I had earlier mentioned docker, for example, which has a sophisticated events command that streams data back to the tools and is used by tools to trigger immediate refreshes of state. While that works really well, it does assume an always-running "daemon-like" architecture which I don't think could apply to azd. That said, it might be reasonbly feasible to have a long running azd events command that does the necessary file monitoring (as it knows and can be most easily kept in sync with those implementation details) and sends notifications via stdout, that then triggers tools to make the next azd show command.

ellismg commented 2 years ago

Another approach is to have the tools monitor changes to key files, such as .azure/config.json and azure.yaml. The disadvantage is, obviously, the tools must now know implementation details such as all files that might be written during a change in context, which seems counter to the purpose of azd show.

One possibility here would be to have some file with a well-known name (perhaps in .azure) and have the azd touch it (or write a timestamp if we wanted the contents to change) when things have changed? Then, editors could monitor that file and when there are changes re-run azd show? That would at least mean the editor would be shielded from having to understand every file that might cause a change (and would also support cases where changes happen even without changes on the local file-system (e.g. azd show can't show resource information until azd provision has run).
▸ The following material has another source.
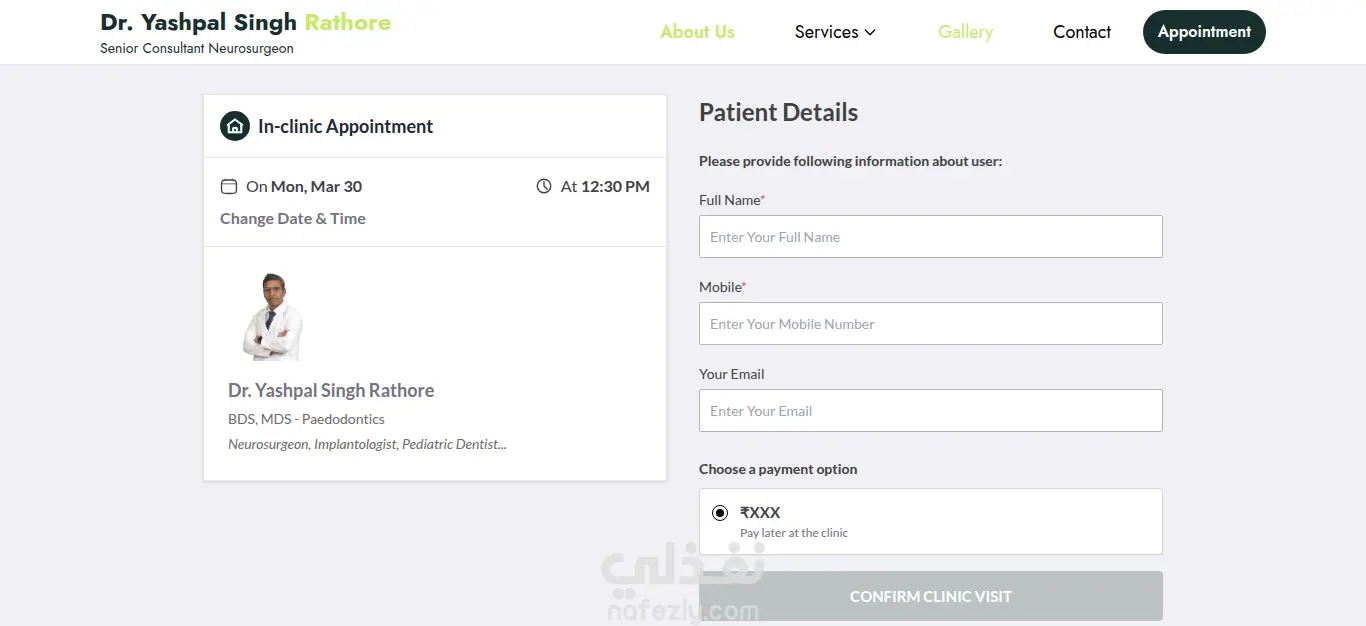Viewport: 1366px width, 626px height.
Task: Click the In-clinic Appointment heading
Action: tap(345, 126)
philliphoff commented 2 years ago

One possibility here would be to have some file with a well-known name (perhaps in .azure) and have the azd touch it (or write a timestamp if we wanted the contents to change) when things have changed? Then, editors could monitor that file and when there are changes re-run azd show? That would at least mean the editor would be shielded from having to understand every file that might cause a change (and would also support cases where changes happen even without changes on the local file-system (e.g. azd show can't show resource information until azd provision has run).

That might be a reasonable compromise; the tools need not poll but also not have to know every detail about azd file updates, and file watching is built into many tooling platforms. I would assume that such a file would not be intended to be part of the repo and excluded directly/indirectly via .gitignore as part of template creation?